▶

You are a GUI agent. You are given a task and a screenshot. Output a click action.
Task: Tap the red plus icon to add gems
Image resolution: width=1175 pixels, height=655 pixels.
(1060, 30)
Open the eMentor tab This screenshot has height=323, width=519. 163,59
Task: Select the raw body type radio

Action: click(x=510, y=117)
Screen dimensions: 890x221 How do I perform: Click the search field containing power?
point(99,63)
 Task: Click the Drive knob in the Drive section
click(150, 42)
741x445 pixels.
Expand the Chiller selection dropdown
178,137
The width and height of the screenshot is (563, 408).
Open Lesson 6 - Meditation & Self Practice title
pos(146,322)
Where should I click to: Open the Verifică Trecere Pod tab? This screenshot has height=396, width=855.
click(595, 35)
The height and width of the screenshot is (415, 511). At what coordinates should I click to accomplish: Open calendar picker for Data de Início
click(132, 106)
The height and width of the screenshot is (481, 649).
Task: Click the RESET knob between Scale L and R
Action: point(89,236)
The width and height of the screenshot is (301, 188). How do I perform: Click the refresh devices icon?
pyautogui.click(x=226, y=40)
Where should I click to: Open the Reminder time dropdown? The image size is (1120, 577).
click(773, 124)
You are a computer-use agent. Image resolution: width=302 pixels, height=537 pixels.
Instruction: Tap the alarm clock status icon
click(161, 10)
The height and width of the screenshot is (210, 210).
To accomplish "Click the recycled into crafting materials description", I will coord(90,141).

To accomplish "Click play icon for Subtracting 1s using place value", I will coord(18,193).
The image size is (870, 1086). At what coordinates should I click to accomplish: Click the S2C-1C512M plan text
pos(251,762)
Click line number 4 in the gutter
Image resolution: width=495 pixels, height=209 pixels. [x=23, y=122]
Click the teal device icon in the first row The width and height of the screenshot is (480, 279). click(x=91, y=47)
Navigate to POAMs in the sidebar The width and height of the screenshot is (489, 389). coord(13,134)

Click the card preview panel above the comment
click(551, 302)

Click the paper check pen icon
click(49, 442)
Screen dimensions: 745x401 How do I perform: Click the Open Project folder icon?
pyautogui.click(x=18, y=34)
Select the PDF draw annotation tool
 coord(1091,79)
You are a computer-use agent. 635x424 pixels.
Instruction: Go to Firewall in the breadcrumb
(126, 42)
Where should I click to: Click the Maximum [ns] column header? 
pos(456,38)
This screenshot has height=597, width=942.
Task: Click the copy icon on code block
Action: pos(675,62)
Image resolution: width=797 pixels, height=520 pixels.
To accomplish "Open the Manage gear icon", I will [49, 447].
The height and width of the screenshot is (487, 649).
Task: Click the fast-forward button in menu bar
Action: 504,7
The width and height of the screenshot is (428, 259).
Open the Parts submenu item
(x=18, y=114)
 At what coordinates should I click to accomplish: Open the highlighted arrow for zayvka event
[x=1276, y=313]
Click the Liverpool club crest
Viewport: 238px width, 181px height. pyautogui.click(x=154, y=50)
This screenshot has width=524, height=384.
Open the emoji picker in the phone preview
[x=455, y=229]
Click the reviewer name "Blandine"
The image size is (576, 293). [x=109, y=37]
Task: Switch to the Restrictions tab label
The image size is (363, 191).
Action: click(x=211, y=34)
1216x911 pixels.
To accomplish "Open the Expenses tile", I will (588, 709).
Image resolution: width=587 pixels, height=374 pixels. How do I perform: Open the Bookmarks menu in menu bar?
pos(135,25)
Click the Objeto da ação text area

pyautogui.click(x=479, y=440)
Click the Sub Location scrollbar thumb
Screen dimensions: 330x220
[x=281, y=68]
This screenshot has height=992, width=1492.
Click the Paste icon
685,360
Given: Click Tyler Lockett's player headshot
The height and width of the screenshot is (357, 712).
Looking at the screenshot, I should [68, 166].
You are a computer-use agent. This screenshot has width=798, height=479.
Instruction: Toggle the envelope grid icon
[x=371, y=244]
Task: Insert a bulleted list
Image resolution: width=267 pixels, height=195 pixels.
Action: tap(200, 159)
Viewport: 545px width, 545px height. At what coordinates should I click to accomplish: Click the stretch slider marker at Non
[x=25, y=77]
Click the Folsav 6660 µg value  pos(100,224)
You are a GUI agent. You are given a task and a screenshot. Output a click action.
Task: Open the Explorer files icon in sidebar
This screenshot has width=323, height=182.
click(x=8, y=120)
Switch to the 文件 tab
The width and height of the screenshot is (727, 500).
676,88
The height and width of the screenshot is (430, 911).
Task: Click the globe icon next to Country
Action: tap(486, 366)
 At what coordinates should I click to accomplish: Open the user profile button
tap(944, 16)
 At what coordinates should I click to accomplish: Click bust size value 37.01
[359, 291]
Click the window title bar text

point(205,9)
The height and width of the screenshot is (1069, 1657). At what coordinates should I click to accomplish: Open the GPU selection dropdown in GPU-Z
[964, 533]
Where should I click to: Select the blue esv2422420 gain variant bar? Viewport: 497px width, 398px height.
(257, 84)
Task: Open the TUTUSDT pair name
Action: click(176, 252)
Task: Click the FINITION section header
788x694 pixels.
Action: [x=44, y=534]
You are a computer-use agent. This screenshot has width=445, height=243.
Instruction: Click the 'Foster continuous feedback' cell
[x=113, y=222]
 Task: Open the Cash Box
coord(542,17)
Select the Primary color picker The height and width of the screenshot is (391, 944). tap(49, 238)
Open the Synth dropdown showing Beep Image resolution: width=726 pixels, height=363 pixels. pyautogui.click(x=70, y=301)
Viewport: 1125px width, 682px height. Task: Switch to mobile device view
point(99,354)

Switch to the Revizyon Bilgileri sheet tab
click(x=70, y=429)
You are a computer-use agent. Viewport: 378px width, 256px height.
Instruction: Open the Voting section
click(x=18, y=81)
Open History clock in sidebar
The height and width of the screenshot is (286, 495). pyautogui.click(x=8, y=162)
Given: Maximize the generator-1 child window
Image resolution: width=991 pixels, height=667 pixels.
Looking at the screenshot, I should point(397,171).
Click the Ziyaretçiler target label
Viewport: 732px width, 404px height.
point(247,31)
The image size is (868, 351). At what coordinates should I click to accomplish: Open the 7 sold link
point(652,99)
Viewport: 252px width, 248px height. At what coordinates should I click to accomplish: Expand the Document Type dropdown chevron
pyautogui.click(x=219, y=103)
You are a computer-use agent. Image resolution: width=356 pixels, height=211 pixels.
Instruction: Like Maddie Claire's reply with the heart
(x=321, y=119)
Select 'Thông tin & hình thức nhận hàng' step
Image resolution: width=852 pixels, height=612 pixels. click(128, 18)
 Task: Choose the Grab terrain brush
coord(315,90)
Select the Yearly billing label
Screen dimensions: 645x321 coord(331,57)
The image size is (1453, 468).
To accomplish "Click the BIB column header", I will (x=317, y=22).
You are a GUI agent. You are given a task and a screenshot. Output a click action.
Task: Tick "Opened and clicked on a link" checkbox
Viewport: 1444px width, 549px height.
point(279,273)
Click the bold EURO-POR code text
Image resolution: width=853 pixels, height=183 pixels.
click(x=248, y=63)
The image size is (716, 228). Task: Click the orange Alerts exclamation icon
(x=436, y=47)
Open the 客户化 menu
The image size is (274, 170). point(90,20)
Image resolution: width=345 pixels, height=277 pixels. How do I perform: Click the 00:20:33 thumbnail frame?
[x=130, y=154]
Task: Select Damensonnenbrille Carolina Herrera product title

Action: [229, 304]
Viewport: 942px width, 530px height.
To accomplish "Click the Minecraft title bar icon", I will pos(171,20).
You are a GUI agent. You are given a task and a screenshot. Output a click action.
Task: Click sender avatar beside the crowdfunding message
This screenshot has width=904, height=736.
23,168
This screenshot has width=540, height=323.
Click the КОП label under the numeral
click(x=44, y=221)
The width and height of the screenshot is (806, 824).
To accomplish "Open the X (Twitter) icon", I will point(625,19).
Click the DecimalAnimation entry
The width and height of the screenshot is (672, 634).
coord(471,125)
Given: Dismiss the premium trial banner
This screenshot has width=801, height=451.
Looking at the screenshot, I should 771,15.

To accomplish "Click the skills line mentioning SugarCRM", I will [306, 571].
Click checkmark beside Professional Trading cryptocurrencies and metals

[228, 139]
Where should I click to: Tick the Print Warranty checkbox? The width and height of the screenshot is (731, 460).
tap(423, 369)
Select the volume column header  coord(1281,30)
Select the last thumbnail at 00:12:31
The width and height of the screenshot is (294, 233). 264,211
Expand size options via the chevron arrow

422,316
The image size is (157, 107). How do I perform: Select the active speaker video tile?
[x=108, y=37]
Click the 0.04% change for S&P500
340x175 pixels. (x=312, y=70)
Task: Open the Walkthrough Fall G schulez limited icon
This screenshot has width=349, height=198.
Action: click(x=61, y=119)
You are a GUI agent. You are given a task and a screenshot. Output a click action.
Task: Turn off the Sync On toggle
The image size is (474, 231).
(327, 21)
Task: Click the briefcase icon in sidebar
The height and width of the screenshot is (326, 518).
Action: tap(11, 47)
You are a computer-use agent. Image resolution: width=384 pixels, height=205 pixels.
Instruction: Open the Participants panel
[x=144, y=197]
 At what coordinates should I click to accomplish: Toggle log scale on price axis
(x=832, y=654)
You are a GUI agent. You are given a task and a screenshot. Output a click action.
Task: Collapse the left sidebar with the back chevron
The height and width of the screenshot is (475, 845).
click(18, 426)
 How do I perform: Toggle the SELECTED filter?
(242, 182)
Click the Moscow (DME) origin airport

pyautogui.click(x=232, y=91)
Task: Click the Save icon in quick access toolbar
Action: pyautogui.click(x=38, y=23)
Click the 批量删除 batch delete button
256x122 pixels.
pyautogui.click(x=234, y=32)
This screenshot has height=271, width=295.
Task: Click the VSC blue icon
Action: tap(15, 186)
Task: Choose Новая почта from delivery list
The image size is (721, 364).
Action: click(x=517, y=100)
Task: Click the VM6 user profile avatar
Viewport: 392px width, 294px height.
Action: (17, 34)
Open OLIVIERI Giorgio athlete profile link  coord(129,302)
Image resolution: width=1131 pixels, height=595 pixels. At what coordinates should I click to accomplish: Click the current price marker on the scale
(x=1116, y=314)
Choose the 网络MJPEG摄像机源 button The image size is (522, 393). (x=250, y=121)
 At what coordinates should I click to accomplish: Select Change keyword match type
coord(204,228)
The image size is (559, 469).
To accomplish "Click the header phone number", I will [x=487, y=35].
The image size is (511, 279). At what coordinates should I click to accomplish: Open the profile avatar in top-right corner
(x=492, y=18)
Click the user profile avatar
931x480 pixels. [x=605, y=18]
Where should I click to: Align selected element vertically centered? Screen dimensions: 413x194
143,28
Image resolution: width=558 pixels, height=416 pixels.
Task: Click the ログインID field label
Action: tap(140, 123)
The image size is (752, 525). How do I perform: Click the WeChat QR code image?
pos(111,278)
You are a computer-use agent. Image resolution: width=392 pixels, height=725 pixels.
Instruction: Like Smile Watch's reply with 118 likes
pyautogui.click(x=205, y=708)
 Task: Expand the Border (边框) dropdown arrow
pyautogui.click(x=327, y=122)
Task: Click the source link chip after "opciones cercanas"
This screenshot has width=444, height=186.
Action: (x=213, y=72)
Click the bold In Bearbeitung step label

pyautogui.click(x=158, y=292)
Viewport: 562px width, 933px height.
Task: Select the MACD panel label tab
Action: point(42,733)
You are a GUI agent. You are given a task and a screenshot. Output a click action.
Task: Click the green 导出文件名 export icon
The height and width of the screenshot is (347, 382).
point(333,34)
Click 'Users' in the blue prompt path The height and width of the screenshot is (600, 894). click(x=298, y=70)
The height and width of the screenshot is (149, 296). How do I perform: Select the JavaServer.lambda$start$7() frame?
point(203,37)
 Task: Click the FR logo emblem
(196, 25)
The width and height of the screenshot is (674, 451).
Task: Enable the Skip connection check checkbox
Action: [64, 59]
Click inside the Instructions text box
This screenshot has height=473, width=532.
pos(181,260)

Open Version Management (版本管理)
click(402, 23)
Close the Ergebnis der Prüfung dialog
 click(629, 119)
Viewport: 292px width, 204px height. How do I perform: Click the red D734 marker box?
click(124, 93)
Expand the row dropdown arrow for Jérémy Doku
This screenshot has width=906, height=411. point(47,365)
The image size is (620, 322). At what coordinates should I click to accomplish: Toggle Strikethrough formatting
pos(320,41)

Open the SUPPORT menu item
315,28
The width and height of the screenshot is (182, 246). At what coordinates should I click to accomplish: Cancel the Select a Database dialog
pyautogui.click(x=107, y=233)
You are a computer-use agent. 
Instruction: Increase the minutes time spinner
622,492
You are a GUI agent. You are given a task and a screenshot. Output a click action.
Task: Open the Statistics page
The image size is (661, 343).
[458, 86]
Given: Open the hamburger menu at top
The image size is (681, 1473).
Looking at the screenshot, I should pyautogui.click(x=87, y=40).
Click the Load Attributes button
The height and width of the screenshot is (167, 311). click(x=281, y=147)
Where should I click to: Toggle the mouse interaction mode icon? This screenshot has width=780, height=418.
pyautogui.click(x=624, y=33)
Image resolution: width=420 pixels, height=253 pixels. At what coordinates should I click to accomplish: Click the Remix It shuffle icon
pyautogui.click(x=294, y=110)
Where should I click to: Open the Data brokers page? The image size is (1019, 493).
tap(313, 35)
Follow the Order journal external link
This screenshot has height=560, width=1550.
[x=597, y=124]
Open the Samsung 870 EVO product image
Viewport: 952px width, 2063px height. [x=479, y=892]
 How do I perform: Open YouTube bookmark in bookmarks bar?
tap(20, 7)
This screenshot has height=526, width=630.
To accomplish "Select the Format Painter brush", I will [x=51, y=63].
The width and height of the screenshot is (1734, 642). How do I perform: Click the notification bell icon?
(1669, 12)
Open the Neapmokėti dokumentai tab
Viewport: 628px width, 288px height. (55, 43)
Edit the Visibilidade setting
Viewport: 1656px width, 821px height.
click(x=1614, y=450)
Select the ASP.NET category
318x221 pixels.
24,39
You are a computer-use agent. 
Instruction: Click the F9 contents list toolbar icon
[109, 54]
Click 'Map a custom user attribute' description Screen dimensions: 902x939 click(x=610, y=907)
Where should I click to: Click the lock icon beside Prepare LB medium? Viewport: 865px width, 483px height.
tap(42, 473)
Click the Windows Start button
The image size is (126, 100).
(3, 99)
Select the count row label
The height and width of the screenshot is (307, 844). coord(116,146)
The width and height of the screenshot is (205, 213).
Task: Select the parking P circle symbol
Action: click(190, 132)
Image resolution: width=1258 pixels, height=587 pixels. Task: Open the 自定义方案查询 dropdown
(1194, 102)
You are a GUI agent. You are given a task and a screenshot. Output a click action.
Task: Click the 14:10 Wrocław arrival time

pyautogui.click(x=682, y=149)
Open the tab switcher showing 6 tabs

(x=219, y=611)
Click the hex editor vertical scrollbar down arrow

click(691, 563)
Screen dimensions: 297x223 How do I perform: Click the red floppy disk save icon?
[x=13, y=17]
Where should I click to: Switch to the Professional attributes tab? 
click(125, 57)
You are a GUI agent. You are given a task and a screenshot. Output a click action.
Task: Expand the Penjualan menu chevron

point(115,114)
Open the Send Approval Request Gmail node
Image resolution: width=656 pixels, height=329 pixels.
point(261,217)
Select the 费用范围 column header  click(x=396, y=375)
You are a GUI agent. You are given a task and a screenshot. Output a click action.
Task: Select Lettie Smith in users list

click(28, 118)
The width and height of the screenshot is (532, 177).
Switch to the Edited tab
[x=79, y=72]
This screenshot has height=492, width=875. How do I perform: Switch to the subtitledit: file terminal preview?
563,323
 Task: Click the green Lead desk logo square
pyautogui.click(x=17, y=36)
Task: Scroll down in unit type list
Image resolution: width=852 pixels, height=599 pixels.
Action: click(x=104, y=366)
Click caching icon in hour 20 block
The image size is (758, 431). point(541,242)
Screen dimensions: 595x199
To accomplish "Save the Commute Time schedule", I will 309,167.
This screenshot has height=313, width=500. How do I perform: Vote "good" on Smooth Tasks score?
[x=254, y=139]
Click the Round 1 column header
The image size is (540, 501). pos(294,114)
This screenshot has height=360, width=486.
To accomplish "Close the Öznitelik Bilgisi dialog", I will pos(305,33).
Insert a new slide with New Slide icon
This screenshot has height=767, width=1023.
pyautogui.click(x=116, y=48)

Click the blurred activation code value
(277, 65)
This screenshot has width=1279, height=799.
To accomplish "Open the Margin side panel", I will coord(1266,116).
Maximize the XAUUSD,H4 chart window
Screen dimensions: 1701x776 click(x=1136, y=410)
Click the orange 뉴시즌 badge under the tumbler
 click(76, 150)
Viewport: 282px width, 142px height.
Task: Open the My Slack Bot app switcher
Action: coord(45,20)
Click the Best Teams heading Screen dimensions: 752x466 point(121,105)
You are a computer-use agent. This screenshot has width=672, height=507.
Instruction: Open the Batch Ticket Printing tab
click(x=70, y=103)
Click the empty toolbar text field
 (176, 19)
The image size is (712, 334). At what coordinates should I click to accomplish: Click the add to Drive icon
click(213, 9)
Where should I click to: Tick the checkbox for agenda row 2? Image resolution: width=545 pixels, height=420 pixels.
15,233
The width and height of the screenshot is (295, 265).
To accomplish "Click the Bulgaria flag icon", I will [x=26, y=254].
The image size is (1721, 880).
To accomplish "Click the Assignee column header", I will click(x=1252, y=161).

◀

__Task directions__: Give the exact lines, and only those, from the line containing "Click the user profile avatar" through the line containing "Task: Click the source" in the entries above.

__Expected answer__:
Click the user profile avatar
931x480 pixels. [x=605, y=18]
Where should I click to: Align selected element vertically centered? Screen dimensions: 413x194
143,28
Image resolution: width=558 pixels, height=416 pixels.
Task: Click the ログインID field label
Action: tap(140, 123)
The image size is (752, 525). How do I perform: Click the WeChat QR code image?
pos(111,278)
You are a computer-use agent. Image resolution: width=392 pixels, height=725 pixels.
Instruction: Like Smile Watch's reply with 118 likes
pyautogui.click(x=205, y=708)
 Task: Expand the Border (边框) dropdown arrow
pyautogui.click(x=327, y=122)
Task: Click the source link chip after "opciones cercanas"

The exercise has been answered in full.